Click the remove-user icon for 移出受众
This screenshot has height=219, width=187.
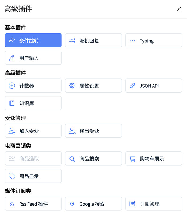point(72,131)
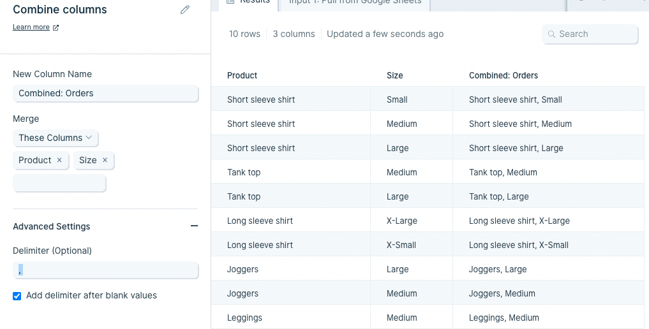The height and width of the screenshot is (329, 649).
Task: Remove the Size column tag
Action: [105, 160]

________________________________________

An exact reprint of every record is required, with the pictures omitted.

Click the remove-user icon for 移出受众
This screenshot has height=219, width=187.
point(72,131)
The height and width of the screenshot is (329, 649).
Task: Remove the Size column tag
Action: [105, 160]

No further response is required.